La Banque centrale européenne (BCE) a comblé les attentes en renforçant jeudi son imposant dispositif de soutien à l’économie de la zone euro, toujours minée par la pandémie de Covid-19 et sans certitude sur le rythme de déploiement des vaccins.
Pour leur dernier rendez-vous de l’année, les 25 membres du conseil des gouverneurs ont décidé de muscler le programme de rachats de dette privée et publique (PEPP) lancé en urgence face à la première vague du Covid-19, en mars.
L’enveloppe du programme est portée à 1.850 milliards d’euros, en hausse de 500 milliards et disponible jusqu’en mars 2022, soit neuf mois de plus que prévu.
Cette nouvelle intervention est nécessaire car l’incertitude « reste forte » pour l’économie européenne, a souligné l’institution de Francfort. Elle s’inquiète à la fois de la persistance de la pandémie et du calendrier de déploiement des vaccins.
Pour les gardiens de la zone euro, l’année 2021 sera encore largement placée sous le signe du Covid-19 et ils entendent aider les ménages et les entreprises à passer ce cap.
« Sur la base de ce que nous savons aujourd’hui, nous avons de bonnes raisons de croire que la fin 2021 permettra d’atteindre l’immunité collective », a décrypté la présidente de la BCE, Christine Lagarde, lors d’une conférence de presse.
Mais la couverture vaccinale va prendre du temps et, dans l’intervalle, « on ne peut exclure de nouvelles résurgences de l’épidémie avec des défis pour la santé publique et les perspectives économiques », a-t-elle averti.
En complément du programme d’urgence, la BCE a pioché dans le reste de sa boîte à outils monétaires: les prêts géants et ciblés aux banques (dits TLTRO) vont être prolongés à des conditions restant favorables et le « QE » (« Quantitative Easing », un programme de rachat de dette plus ancien) va être poursuivi sans date butoir.
La BCE « n’a pas dégainé un nouveau gros bazooka mais une extension bien conçue de tous les instruments connus pour assurer que le niveau actuel de souplesse monétaire soit prolongé au moins jusqu’au printemps 2022, en espérant que le vaccin aura fait son travail d’ici là », estime Carsten Brzeski, analyste de la banque ING.
Depuis le début de la pandémie, le BCE a joué un rôle clé en rachetant massivement les dettes émises par les gouvernements européens pour permettre aux Etats de s’endetter à bas coût. Elle a aussi régulièrement appelé les dirigeants européens à prendre le relais pour aider l’économie.
De ce point de vue, une éclaircie est venue jeudi soir de Bruxelles où les Vingt-sept ont trouvé un compromis pour débloquer le plan de relance post-Covid de 750 milliards d’euros.
La Hongrie et la Pologne y mettaient leur véto depuis plusieurs semaines pour s’opposer à un mécanisme conditionnant le versement des fonds européens au respect de l’Etat de droit.
Les milliards de l’UE, sous forme de subventions et de prêts, ne seront pas de trop alors que la résurgence de la pandémie cet automne pèse de nouveau sur l’activité économique.
La BCE, qui a publié jeudi de nouvelles prévisions économiques, table sur une reprise de la croissance plus lente que prévue.
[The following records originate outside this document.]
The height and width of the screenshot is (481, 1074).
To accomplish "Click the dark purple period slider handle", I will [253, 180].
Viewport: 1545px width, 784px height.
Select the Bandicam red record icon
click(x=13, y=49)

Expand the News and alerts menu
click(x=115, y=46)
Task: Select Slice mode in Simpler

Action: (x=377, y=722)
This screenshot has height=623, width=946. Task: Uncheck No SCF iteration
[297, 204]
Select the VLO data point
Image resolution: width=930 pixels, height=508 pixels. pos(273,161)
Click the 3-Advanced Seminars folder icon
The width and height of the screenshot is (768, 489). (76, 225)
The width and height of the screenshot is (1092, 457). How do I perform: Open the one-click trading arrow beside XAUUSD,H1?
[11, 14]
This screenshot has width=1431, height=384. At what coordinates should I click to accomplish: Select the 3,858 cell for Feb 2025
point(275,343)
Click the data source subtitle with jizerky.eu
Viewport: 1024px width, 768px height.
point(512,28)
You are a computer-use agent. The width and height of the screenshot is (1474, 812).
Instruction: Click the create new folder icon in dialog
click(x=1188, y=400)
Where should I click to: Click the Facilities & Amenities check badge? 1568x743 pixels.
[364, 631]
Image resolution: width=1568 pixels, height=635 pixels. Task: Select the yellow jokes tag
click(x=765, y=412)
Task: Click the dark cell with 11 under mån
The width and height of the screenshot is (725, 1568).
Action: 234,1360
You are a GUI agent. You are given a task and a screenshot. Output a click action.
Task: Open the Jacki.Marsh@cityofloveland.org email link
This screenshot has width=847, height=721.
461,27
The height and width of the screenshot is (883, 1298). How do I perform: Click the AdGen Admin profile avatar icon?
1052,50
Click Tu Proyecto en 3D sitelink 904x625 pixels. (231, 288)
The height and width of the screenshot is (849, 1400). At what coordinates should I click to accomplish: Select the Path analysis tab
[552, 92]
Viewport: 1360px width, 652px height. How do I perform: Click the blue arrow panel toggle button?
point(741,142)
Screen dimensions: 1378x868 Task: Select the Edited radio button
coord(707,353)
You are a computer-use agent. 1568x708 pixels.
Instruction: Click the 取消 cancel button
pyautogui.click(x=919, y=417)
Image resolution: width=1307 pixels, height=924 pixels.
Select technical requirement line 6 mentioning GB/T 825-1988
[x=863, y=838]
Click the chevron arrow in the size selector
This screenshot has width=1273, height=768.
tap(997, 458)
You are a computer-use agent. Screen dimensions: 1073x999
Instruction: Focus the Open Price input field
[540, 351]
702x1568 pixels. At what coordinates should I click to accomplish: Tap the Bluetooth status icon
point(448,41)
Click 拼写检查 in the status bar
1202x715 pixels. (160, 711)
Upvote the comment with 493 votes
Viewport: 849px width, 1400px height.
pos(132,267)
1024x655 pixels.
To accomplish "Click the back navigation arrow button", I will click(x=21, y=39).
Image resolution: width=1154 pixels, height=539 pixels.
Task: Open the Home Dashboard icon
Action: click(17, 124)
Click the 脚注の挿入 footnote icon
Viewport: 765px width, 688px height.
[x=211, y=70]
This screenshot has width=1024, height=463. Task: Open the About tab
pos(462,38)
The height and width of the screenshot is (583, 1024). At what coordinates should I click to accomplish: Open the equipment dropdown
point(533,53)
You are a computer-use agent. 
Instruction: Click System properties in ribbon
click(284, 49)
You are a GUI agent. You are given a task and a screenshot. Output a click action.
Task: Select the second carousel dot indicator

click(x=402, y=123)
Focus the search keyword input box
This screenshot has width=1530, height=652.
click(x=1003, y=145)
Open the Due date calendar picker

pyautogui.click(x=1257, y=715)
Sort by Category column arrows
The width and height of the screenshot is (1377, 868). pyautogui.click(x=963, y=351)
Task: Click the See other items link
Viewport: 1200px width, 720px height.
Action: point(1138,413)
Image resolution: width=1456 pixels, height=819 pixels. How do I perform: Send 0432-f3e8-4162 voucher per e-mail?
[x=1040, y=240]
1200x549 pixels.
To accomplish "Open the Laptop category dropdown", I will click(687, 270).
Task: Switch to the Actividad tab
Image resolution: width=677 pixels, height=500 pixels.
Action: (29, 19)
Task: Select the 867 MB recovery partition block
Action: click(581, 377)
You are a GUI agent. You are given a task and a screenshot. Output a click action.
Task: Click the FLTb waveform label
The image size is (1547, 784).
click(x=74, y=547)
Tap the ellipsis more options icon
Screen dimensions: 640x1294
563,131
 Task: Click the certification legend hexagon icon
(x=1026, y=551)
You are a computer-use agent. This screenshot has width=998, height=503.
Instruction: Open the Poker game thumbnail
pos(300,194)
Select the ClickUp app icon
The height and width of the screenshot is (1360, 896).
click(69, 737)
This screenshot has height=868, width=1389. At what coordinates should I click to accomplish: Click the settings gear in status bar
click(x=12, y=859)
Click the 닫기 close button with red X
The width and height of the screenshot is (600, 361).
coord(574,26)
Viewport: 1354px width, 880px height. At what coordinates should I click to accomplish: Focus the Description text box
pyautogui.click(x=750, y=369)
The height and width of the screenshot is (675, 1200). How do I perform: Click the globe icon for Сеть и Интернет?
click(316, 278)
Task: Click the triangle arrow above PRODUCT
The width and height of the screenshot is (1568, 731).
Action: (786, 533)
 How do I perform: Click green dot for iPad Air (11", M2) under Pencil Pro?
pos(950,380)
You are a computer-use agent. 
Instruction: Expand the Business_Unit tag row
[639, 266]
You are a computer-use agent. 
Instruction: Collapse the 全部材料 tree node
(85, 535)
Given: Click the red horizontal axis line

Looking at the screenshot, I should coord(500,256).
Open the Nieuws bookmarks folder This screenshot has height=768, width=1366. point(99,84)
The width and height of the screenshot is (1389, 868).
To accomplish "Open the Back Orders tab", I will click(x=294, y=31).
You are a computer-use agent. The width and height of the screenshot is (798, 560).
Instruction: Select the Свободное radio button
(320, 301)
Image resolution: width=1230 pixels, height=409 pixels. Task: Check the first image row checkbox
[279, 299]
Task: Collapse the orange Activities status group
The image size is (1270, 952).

Après la profonde récession attendue à 7,3% pour l’année en cours, l’institut de Francfort prévoit une croissance du PIB de la zone euro de 3,9% en 2021, 4,2% en 2022 puis 2,1% en 2023.
Christine Lagarde a également exhorté les Etats à accompagner la reprise en « consacrant de l’argent public aux dépenses productives ».
C’est un signe que « la BCE est bien consciente des limites de ses outils et de leur efficacité et qu’elle parie plutôt sur une réponse budgétaire énergique et ciblée au niveau national et européen », souligne Silvia Dall’Angelo, économiste chez Federated Hermes.
L’institution monétaire est d’autant plus contrainte d’inscrire dans la durée sa politique monétaire avantageuse que le risque de déflation continue de planer sur la zone euro, alimenté par un euro fort qui va être surveillé « de très près », selon Mme Lagarde.
La BCE voit l’inflation progresser de seulement 0,2% en 2020 puis reprendre très lentement jusqu’à atteindre 1,4% en 2023, soit toujours loin de l’objectif d’une inflation proche de 2% après lequel la BCE court depuis 2013.